The test is easy then: if all the faces of an area are facing the character, the charater is inside the area.

There are quite some ways of optimizing this test process (e.g., store the areas in an octree)

Read this to get an idea

Thanks for the reply! :D The article is quite interesting, I've just read it (and the one that follows) and it will surely help. However, this next question should be rather noob... How do you choose where to put the portals? In a BSP tree, my problem is where to put the first hyperplane, the rest would be easy since they are computed directly...

Btw, I have implemented an octree as you mentioned. However, it can only go up to 7 subdivisions of space.
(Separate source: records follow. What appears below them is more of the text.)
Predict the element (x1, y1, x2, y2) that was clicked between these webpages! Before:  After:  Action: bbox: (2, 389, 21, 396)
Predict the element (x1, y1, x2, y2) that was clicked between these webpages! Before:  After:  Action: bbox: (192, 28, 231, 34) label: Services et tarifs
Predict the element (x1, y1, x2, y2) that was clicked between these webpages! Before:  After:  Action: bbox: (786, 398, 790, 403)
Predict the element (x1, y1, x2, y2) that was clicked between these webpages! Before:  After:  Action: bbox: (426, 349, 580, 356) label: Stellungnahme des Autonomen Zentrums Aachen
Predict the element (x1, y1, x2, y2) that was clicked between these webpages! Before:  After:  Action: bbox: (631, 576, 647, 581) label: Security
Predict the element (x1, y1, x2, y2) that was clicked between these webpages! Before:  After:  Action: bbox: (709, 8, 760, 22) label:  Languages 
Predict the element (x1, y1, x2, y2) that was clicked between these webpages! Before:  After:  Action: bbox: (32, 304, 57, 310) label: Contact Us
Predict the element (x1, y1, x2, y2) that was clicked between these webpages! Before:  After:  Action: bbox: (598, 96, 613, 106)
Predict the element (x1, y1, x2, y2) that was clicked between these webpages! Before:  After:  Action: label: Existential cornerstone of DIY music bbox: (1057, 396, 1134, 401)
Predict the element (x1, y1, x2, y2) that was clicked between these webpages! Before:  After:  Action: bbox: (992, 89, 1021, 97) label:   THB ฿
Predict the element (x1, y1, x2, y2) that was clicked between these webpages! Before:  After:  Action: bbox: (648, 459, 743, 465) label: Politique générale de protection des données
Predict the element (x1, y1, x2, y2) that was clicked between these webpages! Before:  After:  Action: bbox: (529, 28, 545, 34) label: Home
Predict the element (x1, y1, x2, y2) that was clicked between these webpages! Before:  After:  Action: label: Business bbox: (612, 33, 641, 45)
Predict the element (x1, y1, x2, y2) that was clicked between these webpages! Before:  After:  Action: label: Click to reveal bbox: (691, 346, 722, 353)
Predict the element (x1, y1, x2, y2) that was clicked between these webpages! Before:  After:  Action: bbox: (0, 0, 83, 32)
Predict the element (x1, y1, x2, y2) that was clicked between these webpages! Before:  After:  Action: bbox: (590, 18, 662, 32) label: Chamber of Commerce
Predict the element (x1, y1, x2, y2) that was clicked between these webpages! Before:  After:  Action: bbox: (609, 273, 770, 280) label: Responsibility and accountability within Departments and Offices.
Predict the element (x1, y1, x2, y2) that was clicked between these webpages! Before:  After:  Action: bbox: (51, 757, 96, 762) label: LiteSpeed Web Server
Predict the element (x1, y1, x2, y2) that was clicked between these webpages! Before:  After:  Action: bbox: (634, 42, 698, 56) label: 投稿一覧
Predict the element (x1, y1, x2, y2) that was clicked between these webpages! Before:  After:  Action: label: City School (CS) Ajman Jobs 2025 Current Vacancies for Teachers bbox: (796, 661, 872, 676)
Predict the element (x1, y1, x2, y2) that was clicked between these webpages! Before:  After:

I understand that this is already a lot of data to work with, since it is not optimized yet, but I think that normal octrees go much deeper in recursion, am I right?

Thanks again!
http://sagito.wordpress.com
Don't treat a room as a single object: treat each wall as an object instead.

As for trees, those are high-level optimizations - they're not strictly necessary and they usually don't affect the actual collision checks. Instead, they prevent unnecessary collision checks, at a certain cost.

EDIT: An octree divides it's space into 8 chunks, and each of these chunks is one level deep. If you divide all these chunks into 8 smaller chunks, your octree already contains 64 small chunks, but it's only 2 levels deep. Trees don't need to be deep to function properly - at some point, their performance will actually degrade.
Create-ivity - a game development blog Mouseover for more information.
You need to treat each wall as a seperate object (or triangle). Theres lots of shape-triangle sweep tests around. Then you try to collide your player with EVERY triangle/object (objects like tables and chairs etc could have bounding boxes to make it simpler). The idea is to find that closest collision and move your player as close to the point as possible.

Then you can think about culling, portals/octree/quadtree. I've no experience with portals so I can't comment but octree/quad trees can have varying depth per branch. Imagine you have one simple room, its huge but only has 4 walls, cfloor, ceeiling. It takes up alot of space but using a tree to cull that is pointless so using only one node would be fine. Then you might have a same sized room but with huge detail, looks of things to bump into. In that case high depth would be good.

When recursivly sub dividing nodes just set some stoppping conditions condition, Stop dividing this branch when depth > 5 or when volume < some value OR when the objects in the parent node are less that some value (if theres only say 6 quads in a node then it might be faster to check all 6 rather than check if your in/hit the node's volume and then check all faces in it.

I implemented this for my collision detection and culled faces with an octree

http://www.peroxide.dk/papers/collision/collision.pdf

Interested in Fractals? Check out my App, Fractal Scout, free on the Google Play store.

Thanks for your replies! I will try to put every wall in its distinct object and perform collision with that method. I thought about that in the beginning, but I thought there was a better way... xD

Is that the method used by companies who develop commercial games? I mean, everything that is scenario (except terrain) will have each triangle tested individually?

Thanks again! :D
http://sagito.wordpress.com
Quote:Original post by Sagito
Thanks for your replies! I will try to put every wall in its distinct object and perform collision with that method. I thought about that in the beginning, but I thought there was a better way... xD

Is that the method used by companies who develop commercial games? I mean, everything that is scenario (except terrain) will have each triangle tested individually?

Thanks again! :D


You wouldn't be testing each triangle, you'd be testing whatever proxy shape you decided on for the object (probably an AABB or sphere). You very rarely use the actual mesh data for collision.